Question

(I) What is the repulsive electrical force between two protons\({\bf{4}}{\bf{.0 \times 1}}{{\bf{0}}^{{\bf{ - 15}}}}\;{\bf{m}}\)apart from each other in an atomic nucleus?

Short answer

The repulsive electrical force between two protons is \(14.4\;{\rm{N}}\).

Step-by-step solution

Understanding the electric force

A point charge exerts an electric force on another point charge in the vicinity. It could be attractive as well as repulsive depending upon the nature of the two charges.

The expression for the electric force is given as:

\(F = k\frac{{{Q_1}{Q_2}}}{{{r^2}}}\) … (i)

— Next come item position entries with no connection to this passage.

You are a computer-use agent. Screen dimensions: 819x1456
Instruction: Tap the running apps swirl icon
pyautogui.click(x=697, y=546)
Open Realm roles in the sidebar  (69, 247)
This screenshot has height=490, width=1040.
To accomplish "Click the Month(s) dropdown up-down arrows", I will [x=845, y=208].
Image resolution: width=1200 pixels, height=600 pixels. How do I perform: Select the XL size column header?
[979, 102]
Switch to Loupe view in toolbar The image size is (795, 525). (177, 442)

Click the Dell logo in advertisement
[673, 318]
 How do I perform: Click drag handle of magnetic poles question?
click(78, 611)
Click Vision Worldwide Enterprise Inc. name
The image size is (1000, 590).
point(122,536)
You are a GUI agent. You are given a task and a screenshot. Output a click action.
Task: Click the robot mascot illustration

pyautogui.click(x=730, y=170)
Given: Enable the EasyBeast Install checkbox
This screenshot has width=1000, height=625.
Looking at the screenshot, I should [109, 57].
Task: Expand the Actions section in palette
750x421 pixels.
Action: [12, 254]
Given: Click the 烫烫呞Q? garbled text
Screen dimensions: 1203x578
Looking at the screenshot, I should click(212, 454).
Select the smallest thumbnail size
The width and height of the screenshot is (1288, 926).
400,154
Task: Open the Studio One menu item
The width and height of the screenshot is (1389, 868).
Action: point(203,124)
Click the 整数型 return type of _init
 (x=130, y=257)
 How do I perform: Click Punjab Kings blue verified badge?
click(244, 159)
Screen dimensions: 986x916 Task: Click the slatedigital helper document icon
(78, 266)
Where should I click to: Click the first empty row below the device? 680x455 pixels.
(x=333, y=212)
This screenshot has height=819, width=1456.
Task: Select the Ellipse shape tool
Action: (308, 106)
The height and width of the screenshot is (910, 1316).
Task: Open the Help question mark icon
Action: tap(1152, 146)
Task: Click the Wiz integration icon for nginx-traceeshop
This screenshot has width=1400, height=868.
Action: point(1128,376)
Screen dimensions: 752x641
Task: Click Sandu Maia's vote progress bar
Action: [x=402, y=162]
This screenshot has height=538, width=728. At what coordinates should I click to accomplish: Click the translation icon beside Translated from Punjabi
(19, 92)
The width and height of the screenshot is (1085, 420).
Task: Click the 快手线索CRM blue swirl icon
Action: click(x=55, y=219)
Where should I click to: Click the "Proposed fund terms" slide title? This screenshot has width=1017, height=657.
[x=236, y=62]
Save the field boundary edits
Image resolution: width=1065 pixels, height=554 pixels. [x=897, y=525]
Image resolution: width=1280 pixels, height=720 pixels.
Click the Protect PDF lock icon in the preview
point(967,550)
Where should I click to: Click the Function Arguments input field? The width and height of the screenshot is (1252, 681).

Here, k is the Coulomb’s constant,\({Q_1},\;{Q_2}\)are the charges and r is the separation between the charges.

Given Data

The separation between the protons is, \(r = 4.0 \times {10^{ - 15}}\;{\rm{m}}\).

The charge of a proton is, \(q = 1.6 \times {10^{ - 19}}\;{\rm{C}}\)

Calculation of magnitude of force

From equation (i), the electric force between protons is,

\(F = k\frac{{{q^2}}}{{{r^2}}}\)

Substitute the values in the above expression.

\(\begin{aligned}{l}F = \left( {9.0 \times {{10}^9}\;{\rm{N}} \cdot {{\rm{m}}^2}{\rm{/}}{{\rm{C}}^2}} \right)\frac{{{{\left( {1.6 \times {{10}^{ - 19}}\;{\rm{C}}} \right)}^2}}}{{{{\left( {4.0 \times {{10}^{ - 15}}\;{\rm{m}}} \right)}^2}}}\\F = 14.4\;{\rm{N}}\end{aligned}\)

Thus, the repulsive electrical force between two protons is\(14.4\;{\rm{N}}\).